I took the lantern and a bucket and trudged to the boatie shore, but I wasn’t gracious about it, no. I was grumping and mumping all the way. Why hadn’t I pulled on an extra gansey or wrapped a shawl around me? I barrelled my head to the sea wind, pulled off my boots, and waded in to dip the bucket into the icy sea.
When I returned, Granda sprinkled water on his palm and rubbed it into his hand, his arm, as though it were one of Unty Jinna’s unguents and not just water from the sea. He had no time for Unty Jinna and her herbs and roots.
Ah, he sighed. And then he waved a finger at me. Mind ye never draw the water but from a flowin’ tide.
I put the kettle on the fire to boil, shivering, shivering. I didn’t want to sit there with Granda, so I pulled on another gansey, an old one of Will’s.
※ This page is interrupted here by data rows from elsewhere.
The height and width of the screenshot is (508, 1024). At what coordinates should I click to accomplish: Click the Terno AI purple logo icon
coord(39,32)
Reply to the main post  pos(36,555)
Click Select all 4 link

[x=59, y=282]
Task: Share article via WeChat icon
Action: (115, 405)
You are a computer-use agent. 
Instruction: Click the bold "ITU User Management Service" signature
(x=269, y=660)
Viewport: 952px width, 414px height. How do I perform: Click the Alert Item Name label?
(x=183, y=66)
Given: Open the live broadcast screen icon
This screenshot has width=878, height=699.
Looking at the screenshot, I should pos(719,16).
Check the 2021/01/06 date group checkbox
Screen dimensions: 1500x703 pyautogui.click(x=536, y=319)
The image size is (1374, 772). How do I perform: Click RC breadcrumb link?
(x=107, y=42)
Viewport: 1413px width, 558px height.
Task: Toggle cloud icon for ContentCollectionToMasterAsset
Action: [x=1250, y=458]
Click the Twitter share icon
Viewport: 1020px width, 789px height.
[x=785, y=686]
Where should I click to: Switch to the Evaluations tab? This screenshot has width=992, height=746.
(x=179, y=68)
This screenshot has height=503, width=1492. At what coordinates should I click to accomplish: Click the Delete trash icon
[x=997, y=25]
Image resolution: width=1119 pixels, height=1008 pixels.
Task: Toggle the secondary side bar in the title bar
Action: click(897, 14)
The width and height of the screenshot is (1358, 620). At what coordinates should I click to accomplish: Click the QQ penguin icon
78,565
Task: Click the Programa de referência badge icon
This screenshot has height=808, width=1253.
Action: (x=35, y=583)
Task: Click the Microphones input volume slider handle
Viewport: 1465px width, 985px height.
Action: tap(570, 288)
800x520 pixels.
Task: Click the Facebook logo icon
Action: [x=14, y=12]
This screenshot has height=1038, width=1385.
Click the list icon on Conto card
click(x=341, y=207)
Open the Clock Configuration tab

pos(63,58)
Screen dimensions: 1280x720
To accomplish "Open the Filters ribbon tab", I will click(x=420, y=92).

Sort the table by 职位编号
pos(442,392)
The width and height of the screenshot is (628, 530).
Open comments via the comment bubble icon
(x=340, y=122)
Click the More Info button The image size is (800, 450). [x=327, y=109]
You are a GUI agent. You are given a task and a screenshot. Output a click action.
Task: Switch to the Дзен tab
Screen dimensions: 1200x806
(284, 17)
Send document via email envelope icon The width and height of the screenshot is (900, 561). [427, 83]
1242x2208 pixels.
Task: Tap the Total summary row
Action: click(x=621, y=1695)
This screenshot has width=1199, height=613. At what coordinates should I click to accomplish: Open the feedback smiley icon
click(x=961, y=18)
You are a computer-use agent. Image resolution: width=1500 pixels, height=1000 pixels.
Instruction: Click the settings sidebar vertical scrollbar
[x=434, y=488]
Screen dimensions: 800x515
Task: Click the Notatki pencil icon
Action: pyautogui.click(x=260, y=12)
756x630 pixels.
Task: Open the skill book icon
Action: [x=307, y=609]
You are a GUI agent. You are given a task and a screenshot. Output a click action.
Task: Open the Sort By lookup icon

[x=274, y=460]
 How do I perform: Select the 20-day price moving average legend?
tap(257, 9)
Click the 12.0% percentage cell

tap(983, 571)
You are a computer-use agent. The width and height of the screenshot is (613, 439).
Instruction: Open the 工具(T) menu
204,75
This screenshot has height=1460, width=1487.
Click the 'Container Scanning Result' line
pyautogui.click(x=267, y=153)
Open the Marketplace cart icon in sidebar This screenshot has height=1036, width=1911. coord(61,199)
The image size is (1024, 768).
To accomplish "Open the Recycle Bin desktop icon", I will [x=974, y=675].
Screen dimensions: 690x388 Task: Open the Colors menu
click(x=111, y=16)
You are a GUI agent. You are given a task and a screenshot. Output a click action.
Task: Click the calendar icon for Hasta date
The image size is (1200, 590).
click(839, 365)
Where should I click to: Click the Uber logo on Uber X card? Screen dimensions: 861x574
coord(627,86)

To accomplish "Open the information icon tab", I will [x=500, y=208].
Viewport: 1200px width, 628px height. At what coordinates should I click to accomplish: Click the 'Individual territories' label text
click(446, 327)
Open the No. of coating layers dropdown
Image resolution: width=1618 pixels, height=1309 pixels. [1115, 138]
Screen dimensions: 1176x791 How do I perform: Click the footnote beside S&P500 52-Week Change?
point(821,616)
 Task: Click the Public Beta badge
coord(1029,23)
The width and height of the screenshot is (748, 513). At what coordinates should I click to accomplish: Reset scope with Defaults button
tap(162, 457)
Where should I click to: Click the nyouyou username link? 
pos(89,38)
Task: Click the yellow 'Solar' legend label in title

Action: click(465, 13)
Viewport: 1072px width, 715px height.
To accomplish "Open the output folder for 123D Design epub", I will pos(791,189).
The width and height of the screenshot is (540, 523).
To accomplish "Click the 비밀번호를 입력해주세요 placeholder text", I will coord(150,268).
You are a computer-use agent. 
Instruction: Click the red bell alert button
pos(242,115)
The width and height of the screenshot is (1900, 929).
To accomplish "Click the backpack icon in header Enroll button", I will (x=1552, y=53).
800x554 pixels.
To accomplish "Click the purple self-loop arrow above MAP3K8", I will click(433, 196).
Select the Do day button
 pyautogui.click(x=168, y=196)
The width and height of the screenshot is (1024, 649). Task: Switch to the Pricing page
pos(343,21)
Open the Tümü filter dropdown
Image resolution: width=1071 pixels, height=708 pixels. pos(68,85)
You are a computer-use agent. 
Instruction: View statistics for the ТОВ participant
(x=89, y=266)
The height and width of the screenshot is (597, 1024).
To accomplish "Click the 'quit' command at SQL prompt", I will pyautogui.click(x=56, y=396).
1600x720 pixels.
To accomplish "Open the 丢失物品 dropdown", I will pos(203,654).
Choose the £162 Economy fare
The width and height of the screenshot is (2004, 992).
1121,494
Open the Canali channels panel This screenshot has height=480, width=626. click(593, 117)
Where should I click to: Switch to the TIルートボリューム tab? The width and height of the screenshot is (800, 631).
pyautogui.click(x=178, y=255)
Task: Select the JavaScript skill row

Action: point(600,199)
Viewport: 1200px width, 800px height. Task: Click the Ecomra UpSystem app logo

When I took Granda his tea, I could see, by the fire’s light, that the gansey was on inside out. Ach! I went to pull it over my head, put it to rights, but Granda clamped a hand on my arm.
Stop it, ye foolish quinie! D’ye want to be takin’ the devil to the inside?
I stared at his great lumpish paw, and pulled away. I should have held my tongue. I should have.
That’s just superstition, that is. Miss Birnie says superstition is the friend of an ignorant mind.
A hush. A hush like I had never heard, ever. And then the rushing of blood into Granda’s pasty face. He seethed and he boiled.
Iggernant! Iggernant! It’s iggernant stranger-women with not an ounce of sense about them what will bring us all to ruin. The old ways is what keeps the devil from your red-heidit self, quinie. Isn’t your Miss Birnie! Pah!
A spray of disgust hit my face.
Miss Bir-nie, Miss Bir-nie. His girly mimicking voice. Wait till your da come back. We’ll see about your Miss Birnie then.
Bluster threats. Da wouldn’t be back till Christmas. But I took care to open my Forget-Me-Not Annual only when Granda was gone from the house, and not to let him see the other books Miss Birnie was lending me to read. Books of her own, they were, from home.
He’d already taken on a rage when he found me reading with a lantern in the netting shed with Crusoe one night. He grabbed the book off me and held it up, swinging between his finger and his yellow thumb.
An’ what kind of blether this be?
Oliver Twist, I told him. By Mister Charles Dickens.
Oo-hoo. An’ what kind of story has Mis-ter Charles Dickens to learn ye?
I thought for a moment and then I said, About bein’ poor. An’ about thieves. An’ London. And if he’d given me a chance, I would have thought a bit more and I might have said, It’s about what happens when ye want too much.
But Granda was shouting. Foolish quinies and folk from The Sooth with the devil in their soul and folk as’ll take ye straight off to hell and he dashed the book on the sand and waved a finger in my face.
Town folk an’ fisherfolk never do mix. An’ town folk from The Sooth are the devil’s work.
He stomped into the dark and I rescued Miss Birnie’s precious book.
Aye, I would have to be more careful.
~
He found his crew, Granda did, and a small gaggle it was, but he was content, even pleased, to have on board the Lily those who were blessed of the Lord. Better a simple one, I heard him tell Ma, who doesn’t question what be good an’ decent than a mannie with too many thoughts in his head an’ not an ounce of sense in any of them.
And while Granda sang his hymn to ignorance, I tried to gather as many thoughts in my head as Miss Birnie could give me before I reached that line of chalk marking the end of my schooling. What would I do then? Whatever would I read?